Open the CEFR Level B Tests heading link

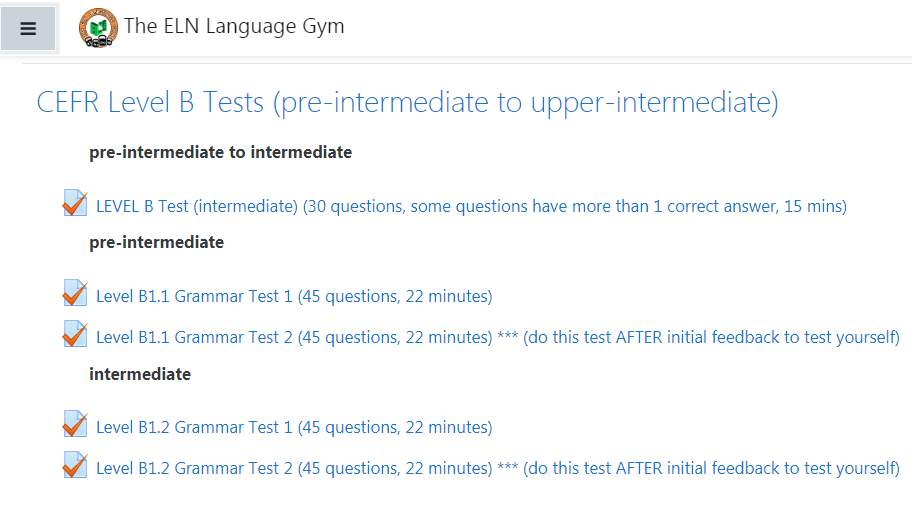(x=407, y=102)
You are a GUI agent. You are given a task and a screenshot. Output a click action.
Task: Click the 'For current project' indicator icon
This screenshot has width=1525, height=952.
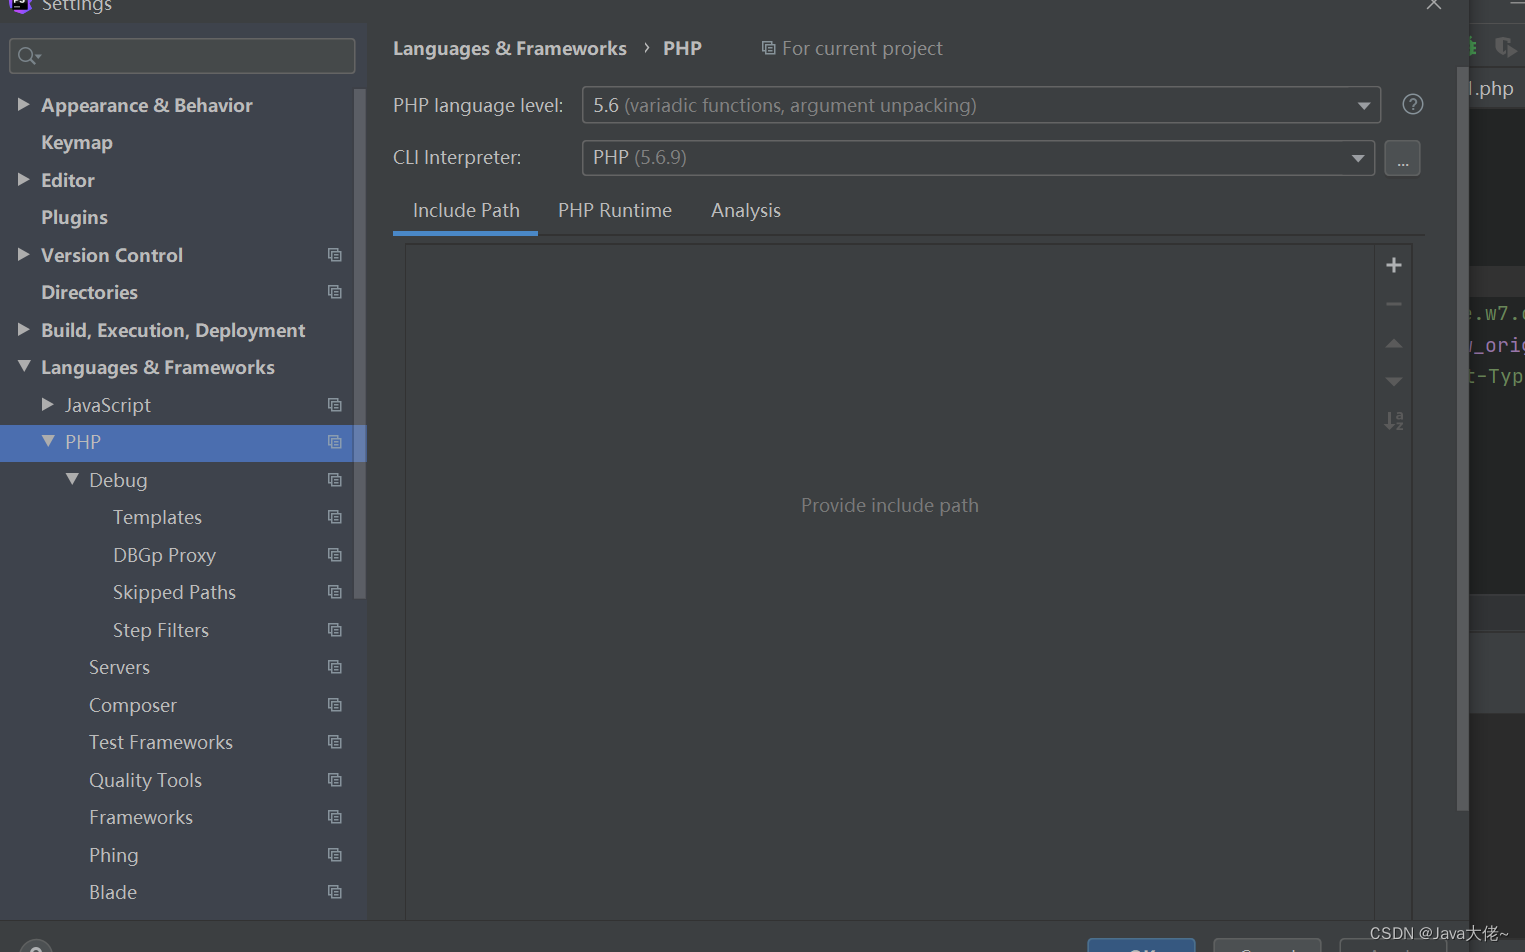[x=767, y=48]
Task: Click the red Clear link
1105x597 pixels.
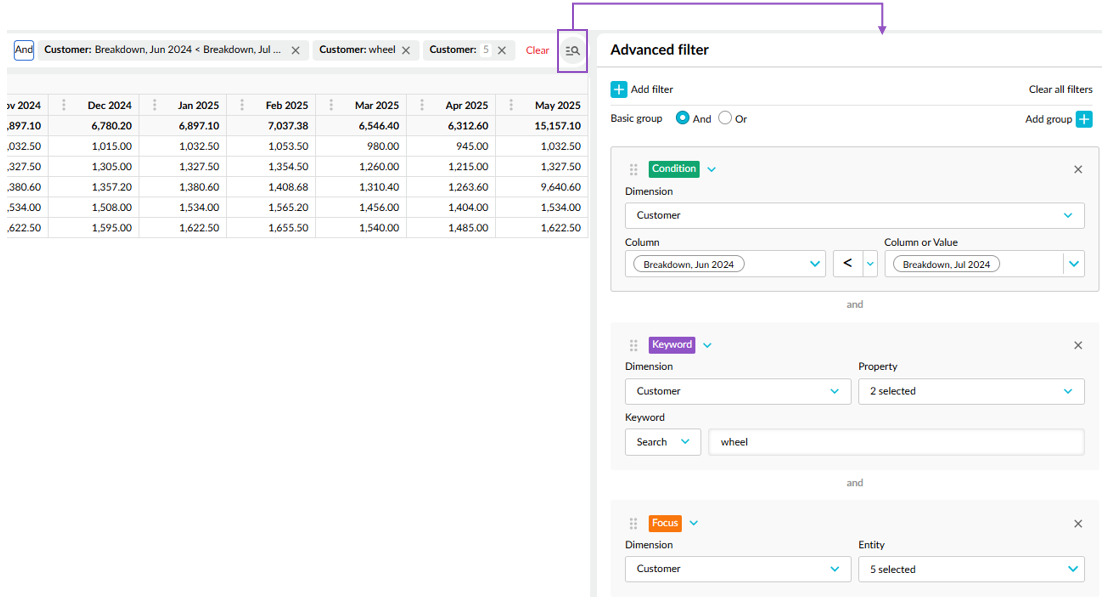Action: click(x=537, y=50)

* * *

Output the listing word for word. Drop the pictures.

Open the CEFR Level B Tests heading link

(x=407, y=102)
You are a GUI agent. You are given a task and a screenshot. Output a click action.
Task: Click the 'For current project' indicator icon
This screenshot has width=1525, height=952.
[x=767, y=48]
Task: Click the red Clear link
1105x597 pixels.
Action: click(x=537, y=50)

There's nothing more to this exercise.